_Work to be completed_.
Copy out every one of the rows below word for word, leaving out the pictures.
[[ Dataset content, beginning ]]
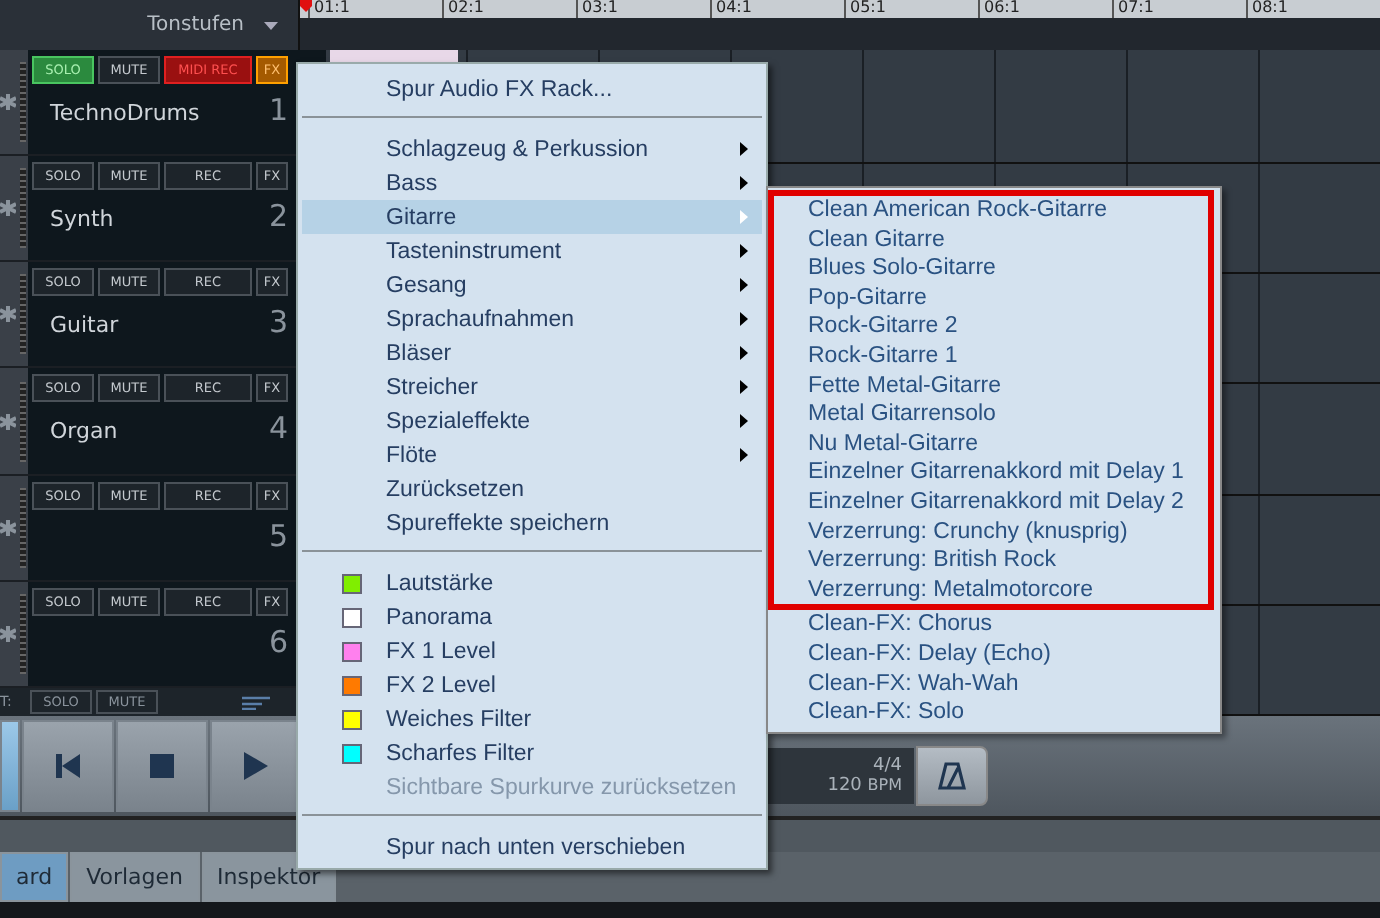 This screenshot has height=918, width=1380. What do you see at coordinates (734, 8) in the screenshot?
I see `ruler-label: 04:1` at bounding box center [734, 8].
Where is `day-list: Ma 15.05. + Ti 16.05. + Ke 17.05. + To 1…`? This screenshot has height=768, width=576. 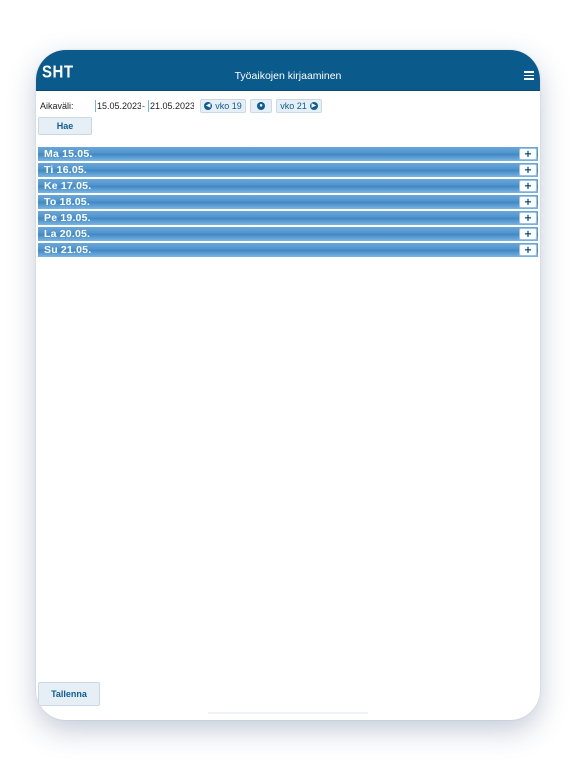
day-list: Ma 15.05. + Ti 16.05. + Ke 17.05. + To 1… is located at coordinates (288, 203).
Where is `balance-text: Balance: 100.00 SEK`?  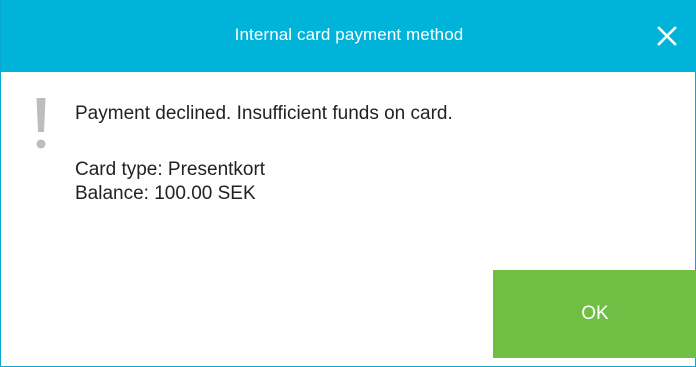
balance-text: Balance: 100.00 SEK is located at coordinates (166, 194).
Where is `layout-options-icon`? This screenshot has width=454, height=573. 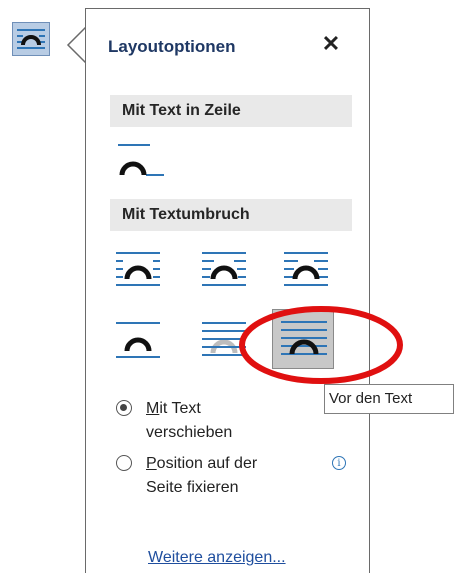
layout-options-icon is located at coordinates (31, 39).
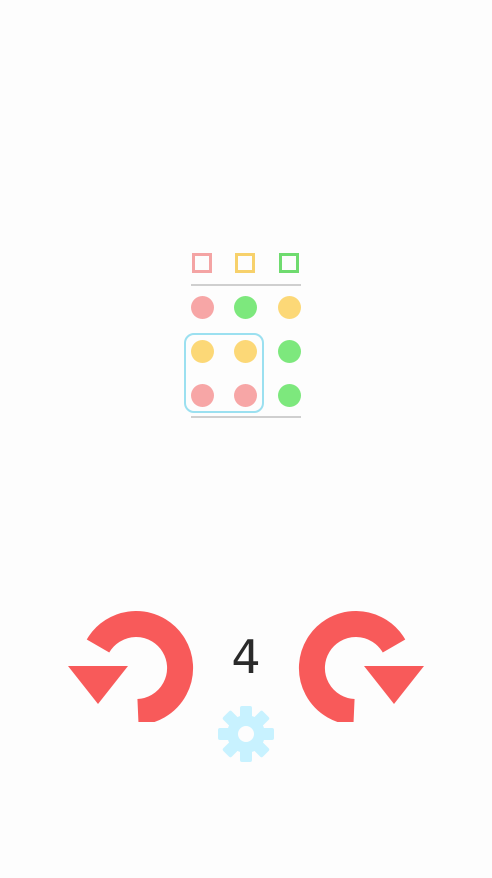 The image size is (492, 878). What do you see at coordinates (202, 263) in the screenshot?
I see `target-red` at bounding box center [202, 263].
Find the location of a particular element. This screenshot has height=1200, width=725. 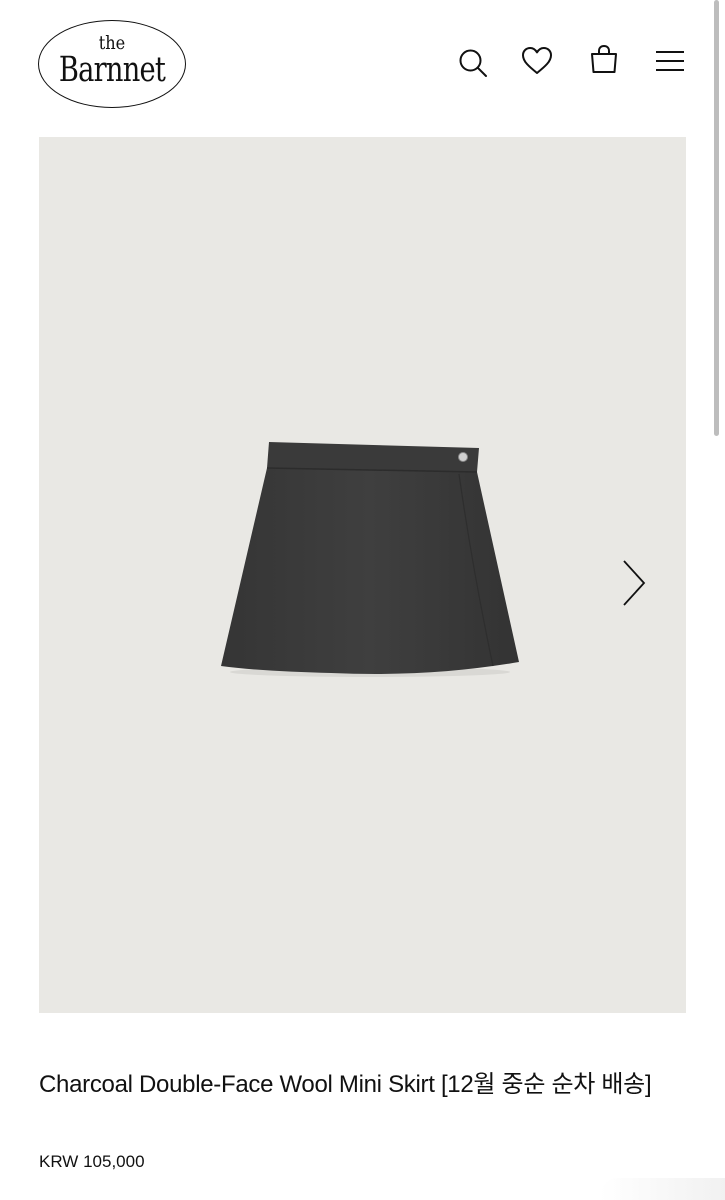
[[ Dataset content, end ]]
_Solution to this exercise_.
 This screenshot has height=918, width=1380. What do you see at coordinates (734, 8) in the screenshot?
I see `ruler-label: 04:1` at bounding box center [734, 8].
Where is `day-list: Ma 15.05. + Ti 16.05. + Ke 17.05. + To 1…`? This screenshot has height=768, width=576. 
day-list: Ma 15.05. + Ti 16.05. + Ke 17.05. + To 1… is located at coordinates (288, 203).
Where is `balance-text: Balance: 100.00 SEK`?  
balance-text: Balance: 100.00 SEK is located at coordinates (166, 194).
Where is `layout-options-icon`? This screenshot has width=454, height=573. 
layout-options-icon is located at coordinates (31, 39).
 The image size is (492, 878). What do you see at coordinates (202, 263) in the screenshot?
I see `target-red` at bounding box center [202, 263].
Find the location of a particular element. This screenshot has height=1200, width=725. 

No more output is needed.